There are many aspects of "compatibility with XML". The most important
aspect is UTF-8, itself. Problem is: HTML defaults to Windows-1252. XML
defaults to UTF-8. This means that, occationally, the HTML page can
achieve an encoding - via default or by manual overriding - that differs
from the author's intended encoding.

The second important aspect of compatibility with XML is the fact that it's
impossible to override the encoding of an XML document.

We can have both of these benefits in HTML too, if only one uses the BOM. This benefit, however, comes at the expence of HTTP charset: The BOM must be allowed to override the HTTP charset. This is a price worth paying. Encodings is an evil. We should try remove their importance as much as possible.
 
> As for overriding the HTTP Content-Type parameter specifically, or user
> selection generally, my position is unchanged, for the reasons already given.

I don't understand your reasons. You are CONTRA that the BOM overrides the HTTP charset. But you are PRO that the user can override the BOM. I see no benefit in that standpoint. I only see pessimism about the need for users to override encodings.

-- Tasks for this exercise --
a) Answer these questions about the post on encodings and the byte order mark, one line each:
(i) Which encoding does HTML default to, and which does XML default to?
(ii) What does the writer say is impossible to do to an XML document?
(iii) What does the writer say the BOM must be allowed to override?
b) Write the next part of the post on encodings and the byte order mark, picking up after its final sentence.
The records that come after this point are separate material and are not related to the post on encodings and the byte order mark.

-- Dataset records --
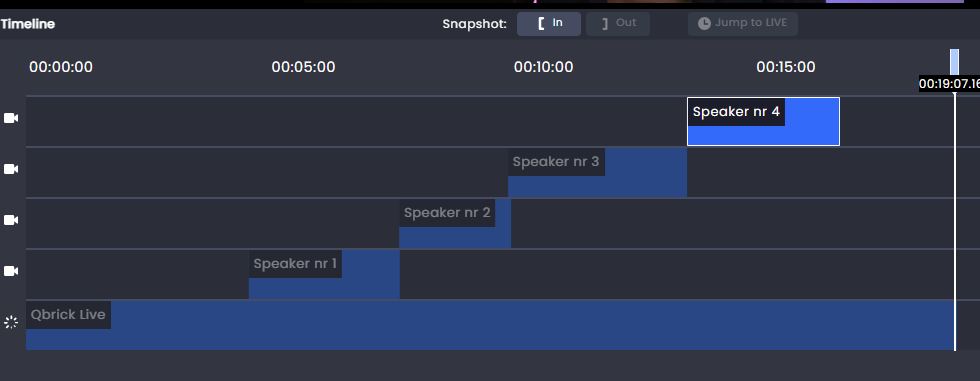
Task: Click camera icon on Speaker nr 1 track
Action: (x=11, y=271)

---

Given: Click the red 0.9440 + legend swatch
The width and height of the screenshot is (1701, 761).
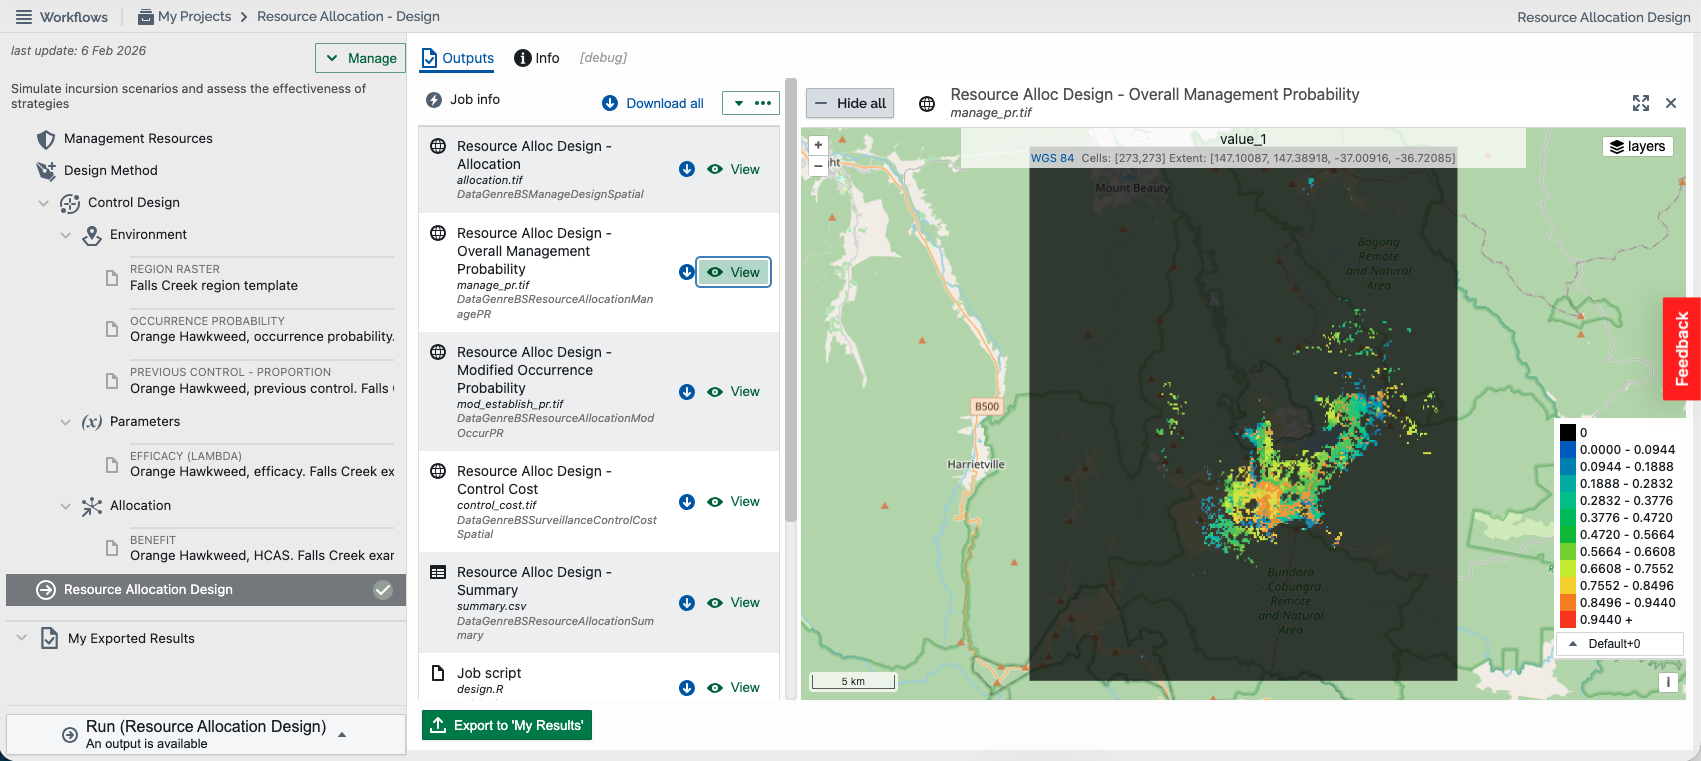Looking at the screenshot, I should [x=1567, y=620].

--

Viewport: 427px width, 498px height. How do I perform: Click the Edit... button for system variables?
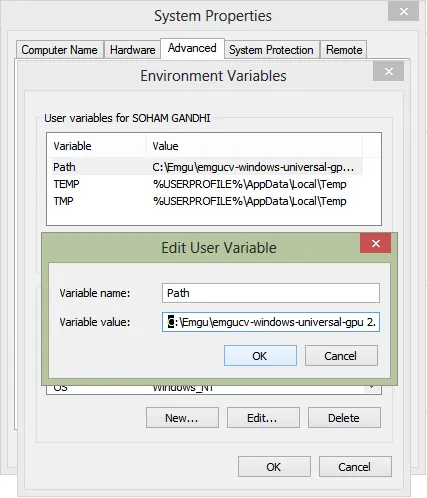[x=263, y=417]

-- Expected results --
a)
(i) HTML defaults to Windows-1252, and XML defaults to UTF-8.
(ii) It is impossible to override the encoding of an XML document.
(iii) The BOM must be allowed to override the HTTP charset.

b)
NOTE: One reason that the BOM should override HTTP is that the BOM is likely to be more correct. (Plust that Webkit and IE alread behave like that.) If all browsers impoements IE and Webkit's behaviour, the encoding errors should not occur, and thus the user will have no need for overriding the encoding.
 
> In particular, the spec. should remain silent on the subject of users
> configuring their user agent to apply certain encodings to certain documents.
> How this may impact XML (in terms of whether this would be valid in a
> particular case) is unrelated to how it should impact (X)HTML5; to whatever
> degree that it is already specified in the XML spec., leave it at that.
> 
> Sometimes, users simply have to debug misdetected/misspecified encodings; the
> fact that I've just demonstrated a new encoding-related misbehavior is proof of
> that.

You have documented a discrepancy between what browsers do and what XML
specifies. You have not documented that what the browsers do lead to
any problems. For instance, the test page you created above, works just
fine. You have not even expressed any wish to override their encoding. 
So, I'm sorry, but the page you made does not demonstrate what you
claim it to demonstrate.
================================================================================
 #14  Leif Halvard Silli                              2012-07-06 04:44:25 +0000 
--------------------------------------------------------------------------------
(In reply to comment #12)
>> BOM is a side track. My question was: Do you dislike the "user 
>> experience" of XML when it comes to its prohibitance against manual
>> encoding overriding? [ ... ]
> 
> For strict, valid, well-formed, XML, served with an explicit XML Content-Type,
> then no, I have no problem with the idea.
> 
> My problem is applying those rules to billions of pages that are *not* strict,
> valid, well-formed, XML, served with an explicit XML Content-Type.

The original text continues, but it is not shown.